● **Passage to read**

--------------------

Thread-safe caching object with file and HTTP implementations

From: http://aspn.activestate.com/ASPN/Cookbook/Python/Recipe/302997

Title: Thread-safe caching object with file and HTTP implementations
Submitter: Nicolas Lehuen (other recipes)
Last Updated: 2006/02/08
Version no: 1.8
Category: Algorithms

 

Not Rated yet


 

Description:

Implementation of an abstract, thread-safe cache with minimal locking. Four concrete implementations : a validating file cache, a validating HTTP cache, an experimental Python module cache and a function cache. Plus, an abstract cache with weak references to its values.

Source: Text Source

# -*- coding: iso-8859-1 -*-

from os import stat
from time import time, mktime
from rfc822 import parsedate
from calendar import timegm
import urllib2
import re
import weakref
import new

try:
    from threading import Lock
except ImportError:
    from dummy_threading import Lock

NOT_INITIALIZED = object()

class Entry(object):
    """ A cache entry, mostly an internal object. """
    def __init__(self, key):
        object.__init__(self)
        self._key=key
        self._value=NOT_INITIALIZED
        self._lock=Lock()

class Cache(object):
    """ An abstract, multi-threaded cache object. """
    
    def __init__(self, max_size=0):
        """ Builds a cache with a limit of max_size entries.
            If this limit is exceeded, the Least Recently Used entry is discarded.
            if max_size==0, the cache is unbounded (no LRU rule is applied).
        """
        object.__init__(self)
        self._maxsize=max_size
        self._dict={}
        self._lock=Lock()
        
        # Header of the access list
        if self._maxsize:
            self._head=Entry(None)
            self._head._previous=self._head
            self._head._next=self._head

    def __setitem__(self, name, value):
        """ Populates the cache with a given name and value. """
        key = self.key(name)
        
        entry = self._get_entry(key)
        
        entry._lock.acquire()
        try:
            self._pack(entry,value)
            self.commit()
        finally:
            entry._lock.release()

    def __getitem__(self, name):
        """ Gets a value from the cache, builds it if required.
        """
        return self._checkitem(name)[2]

    def __delitem__(self, name):
        self._lock.acquire()
        try:
            key = self.key(name)
            del self._dict[key]
        finally:
            self._lock.release()

    def _get_entry(self,key):
        self._lock.acquire()
        try:
            entry = self._dict.get(key)
            if not entry:
                entry = Entry(key)
                self._dict[key]=entry
                if self._maxsize:
                    entry._next = entry._previous = None
                    self._access(entry)
                    self._checklru()
            elif self._maxsize:
                self._access(entry)
            return entry
        finally:
            self._lock.release()

    def _checkitem(self, name):
        """ Gets a value from the cache, builds it if required.
            Returns a tuple is_new, key, value, entry.
            If is_new is True, the result had to be rebuilt.
        """
        key = self.key(name)
        
        entry = self._get_entry(key)

        entry._lock.acquire()
        try:
            value = self._unpack(entry)
            is_new = False
            if value is NOT_INITIALIZED:
                opened = self.check(key, name, entry)
                value = self.build(key, name, opened, entry)
                is_new = True
                self._pack(entry, value)

--------------------

● **Page and screen pointing lines**

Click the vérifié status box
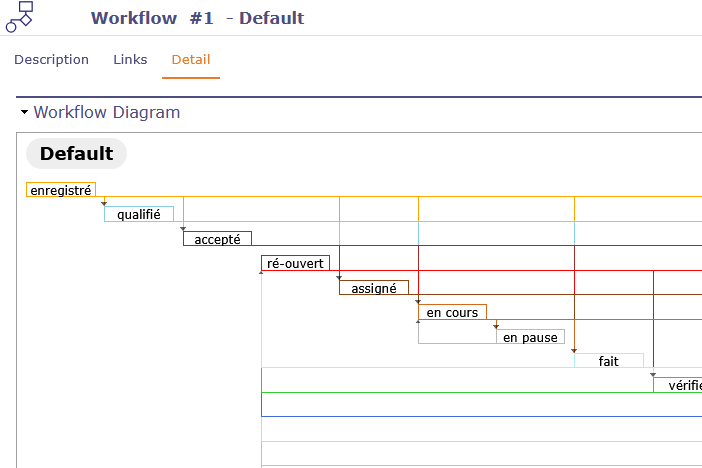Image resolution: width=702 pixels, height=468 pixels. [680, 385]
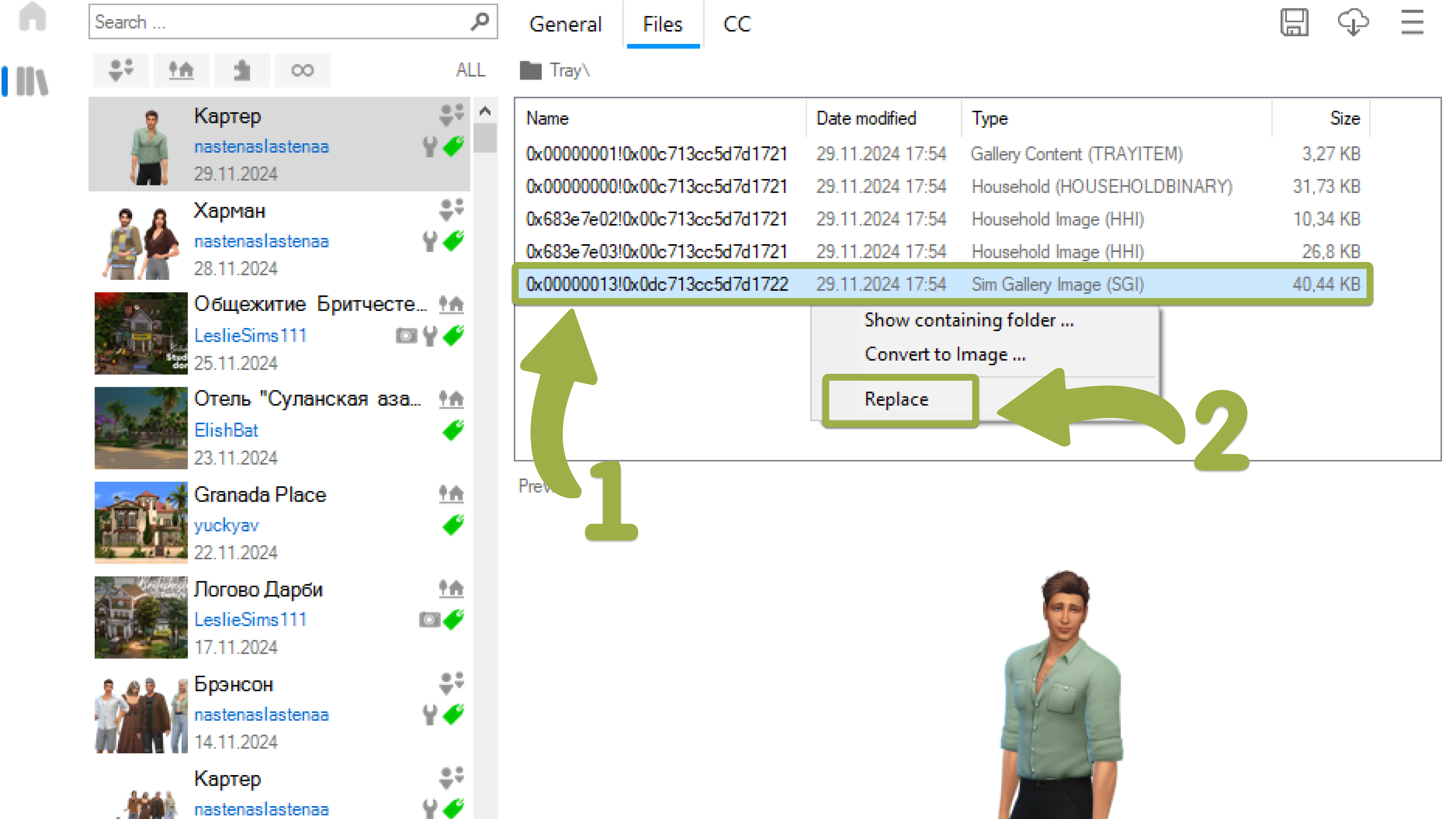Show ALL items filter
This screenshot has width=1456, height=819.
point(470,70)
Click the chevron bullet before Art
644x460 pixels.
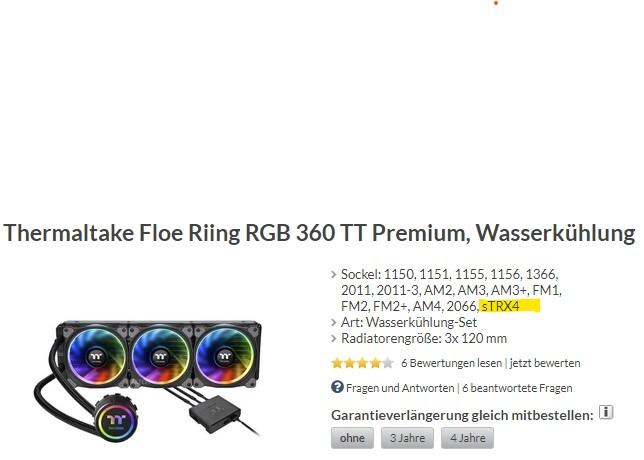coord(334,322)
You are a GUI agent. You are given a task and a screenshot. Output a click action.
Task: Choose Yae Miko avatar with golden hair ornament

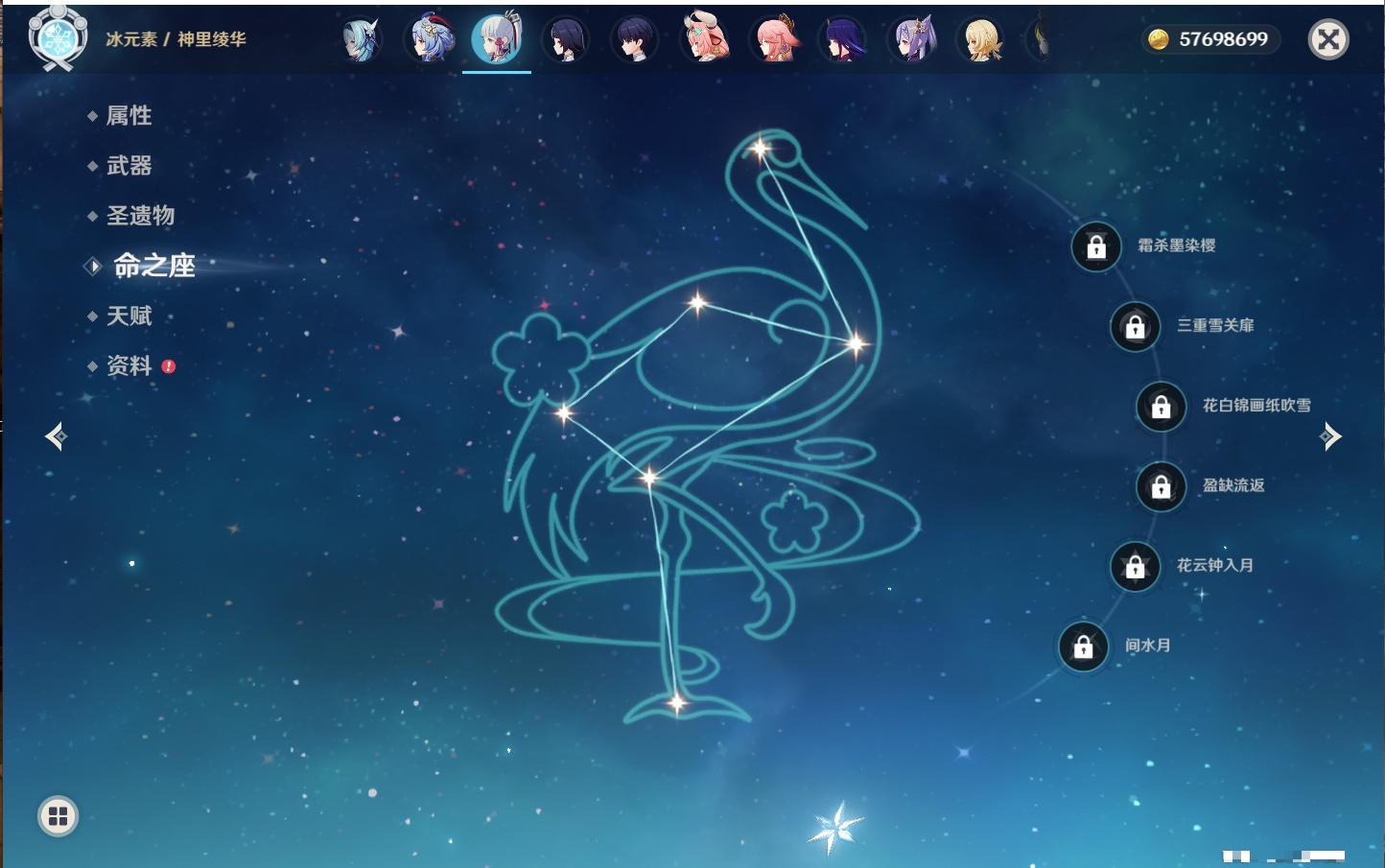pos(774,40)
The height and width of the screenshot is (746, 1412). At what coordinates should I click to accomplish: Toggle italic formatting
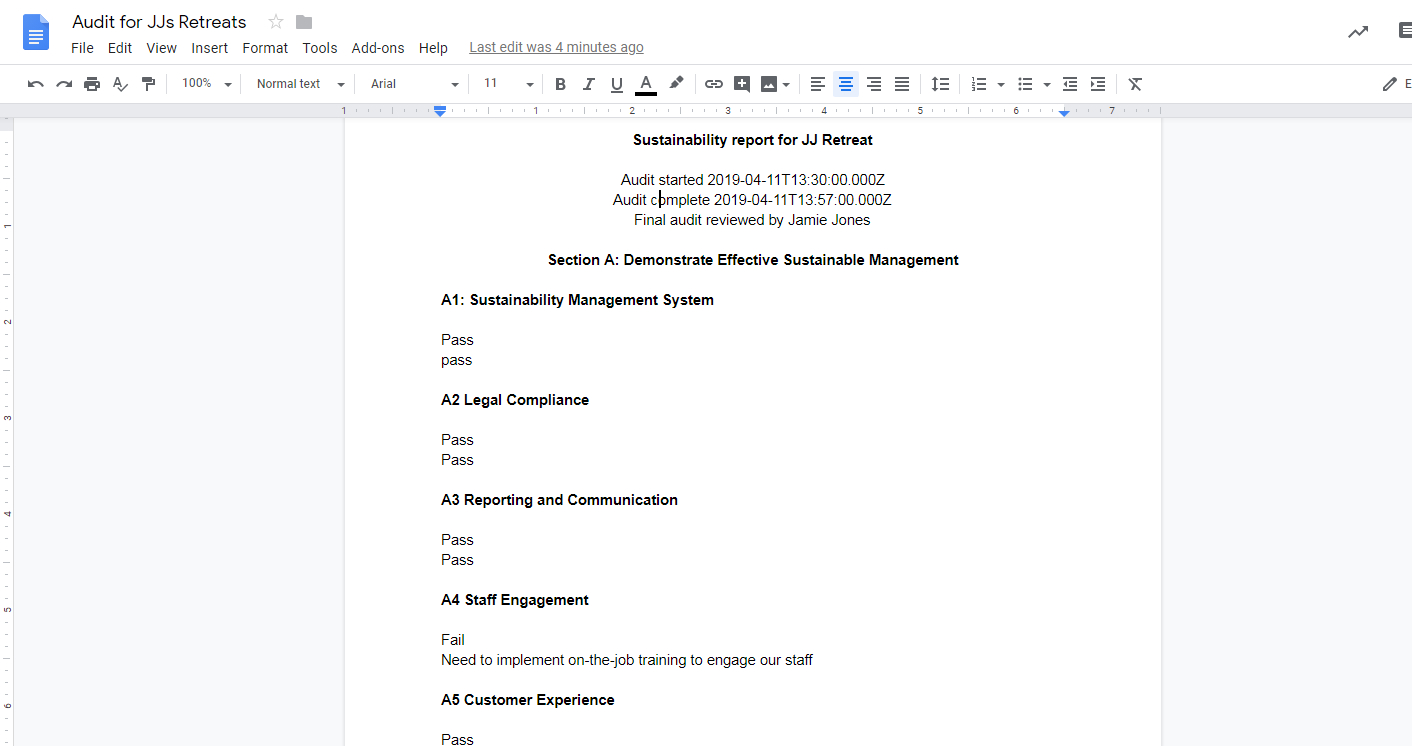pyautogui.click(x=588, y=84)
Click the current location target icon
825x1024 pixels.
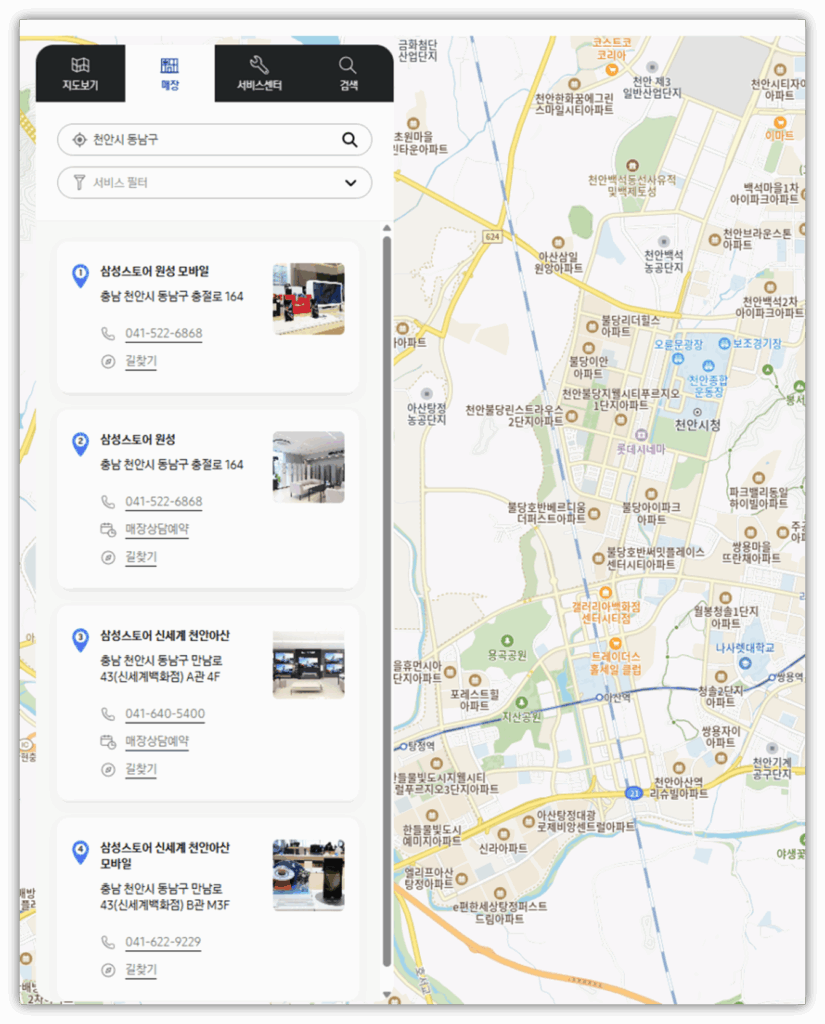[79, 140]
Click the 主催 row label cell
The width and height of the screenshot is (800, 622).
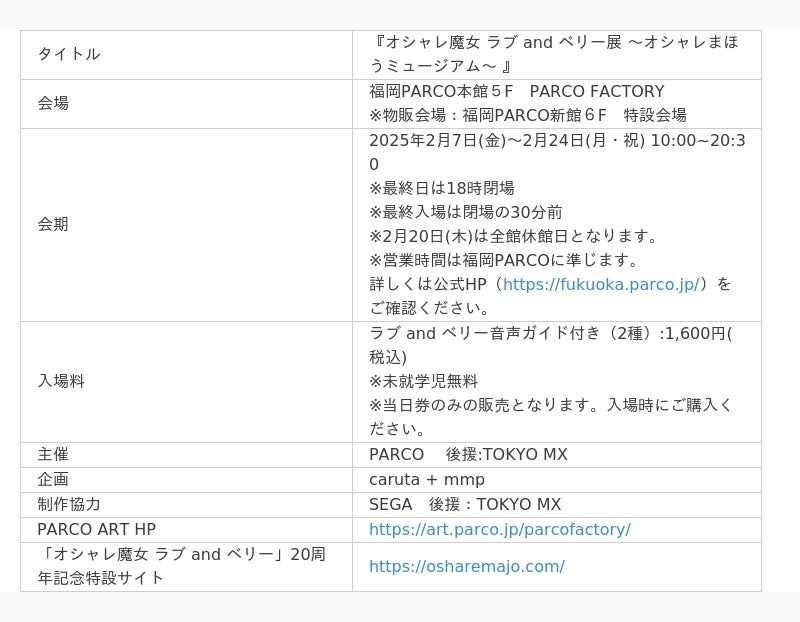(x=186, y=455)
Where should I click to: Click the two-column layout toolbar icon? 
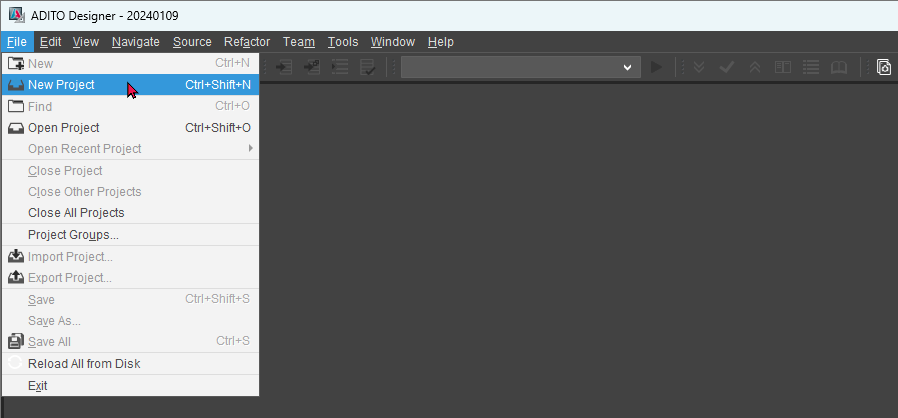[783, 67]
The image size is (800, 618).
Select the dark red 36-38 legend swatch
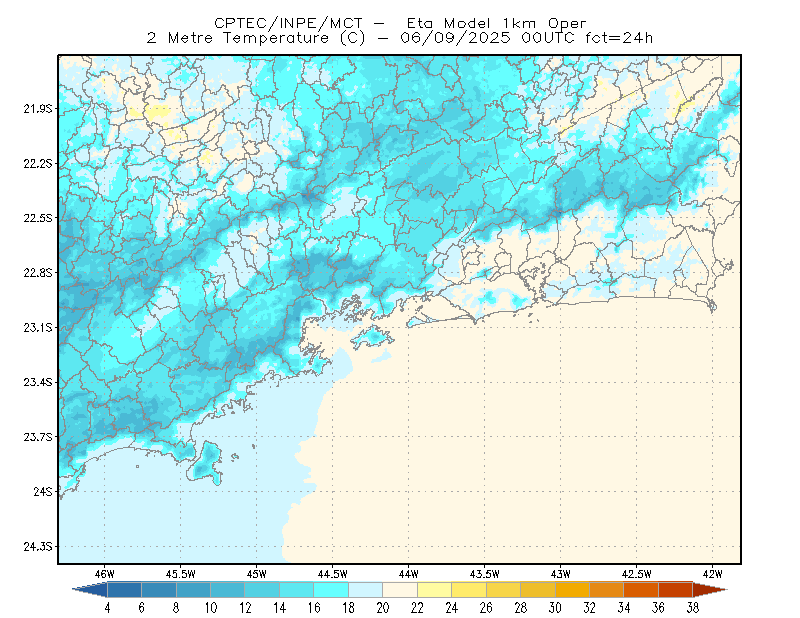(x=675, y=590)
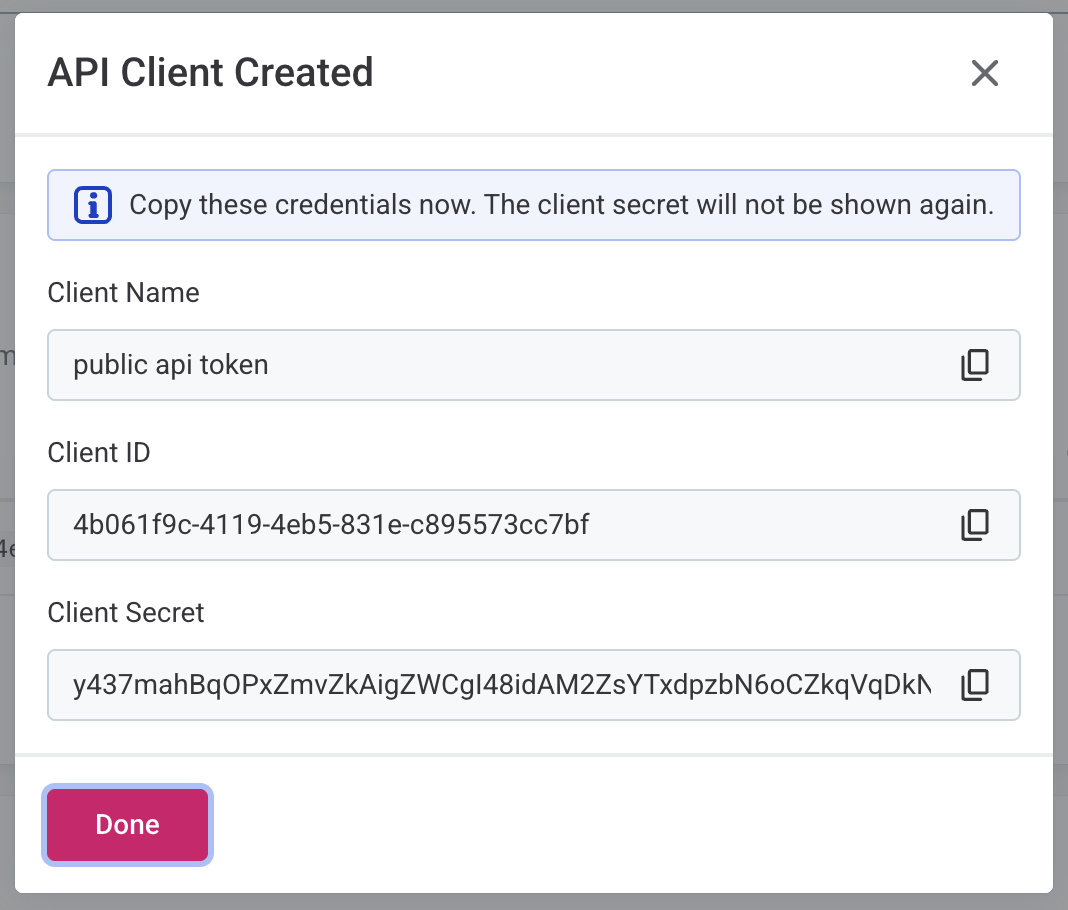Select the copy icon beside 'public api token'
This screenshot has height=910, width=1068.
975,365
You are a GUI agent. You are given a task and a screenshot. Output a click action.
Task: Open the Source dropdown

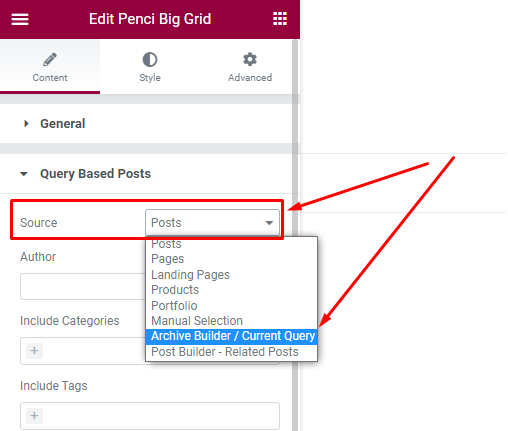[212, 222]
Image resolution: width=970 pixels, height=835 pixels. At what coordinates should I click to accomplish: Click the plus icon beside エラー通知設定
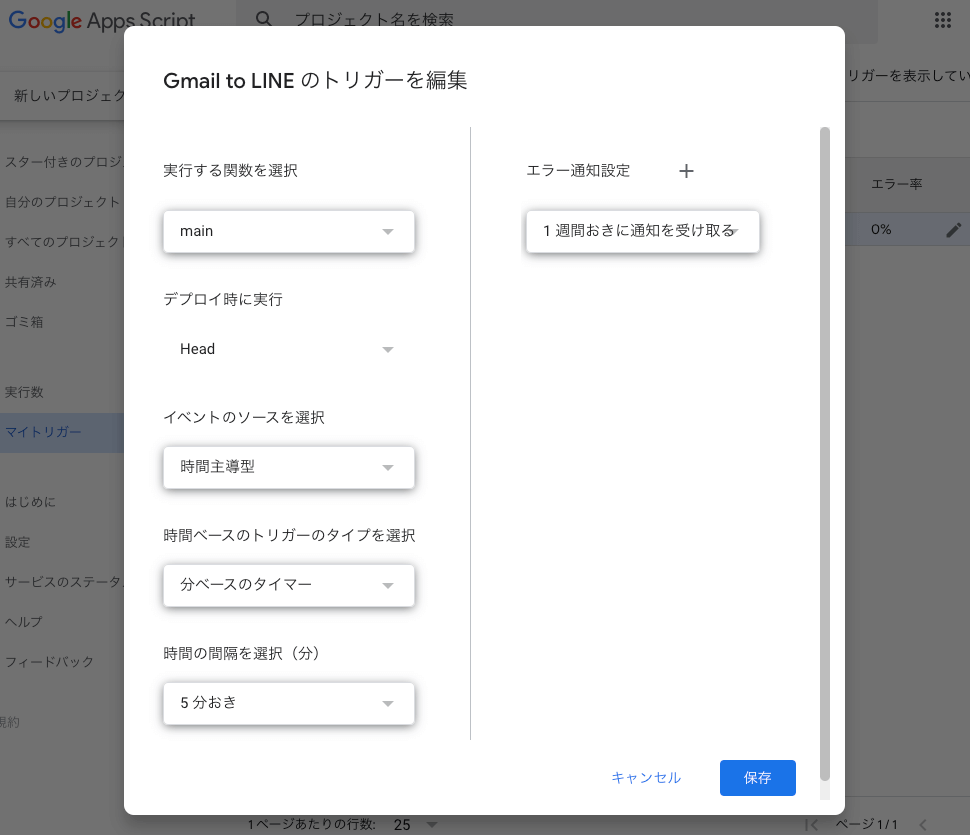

--------------------

● **Written problem 1**
In the caching recipe, what happens when max_size is 0?
● **Written problem 2**
Repeat everything in the caching recipe from "self._dict[key]=entry" down to "key, value, entry.".
● **Written problem 3**
Write the next part of the caching recipe's code, carrying on from its last line.
The lines have nothing to do with this work.

● **Written answer 1**
The cache is unbounded, and no LRU rule is applied.

● **Written answer 2**
self._dict[key]=entry
                if self._maxsize:
                    entry._next = entry._previous = None
                    self._access(entry)
                    self._checklru()
            elif self._maxsize:
                self._access(entry)
            return entry
        finally:
            self._lock.release()

    def _checkitem(self, name):
        """ Gets a value from the cache, builds it if required.
            Returns a tuple is_new, key, value, entry.

● **Written answer 3**
                self.commit()
            else:
                opened = self.check(key, name, entry)
                if opened is not None:
                    value = self.build(key, name, opened, entry)
                    is_new = True
                    self._pack(entry, value)
                    self.commit()
            return is_new, key, value, entry
        finally:
            entry._lock.release()

    def mru(self):
        """ Returns the Most Recently Used key """
        if self._maxsize:
            self._lock.acquire()
            try:
                return self._head._previous._key
            finally:
                self._lock.release()
        else:
            return None

    def lru(self):
        """ Returns the Least Recently Used key """
        if self._maxsize:
            self._lock.acquire()
            try:
                return self._head._next._key
            finally:
                self._lock.release()
        else:
            return None

    def key(self, name):
        """ Override this method to extract a key from the name passed to the [] operator """
        return name

    def commit(self):
        """ Override this method if you want to do something each time the underlying dictionary is modified (e.g. make it persistent). """
        pass

    def clear(self):
        """ Clears the cache """
        self._lock.acquire()
        try:
            self._dict.clear()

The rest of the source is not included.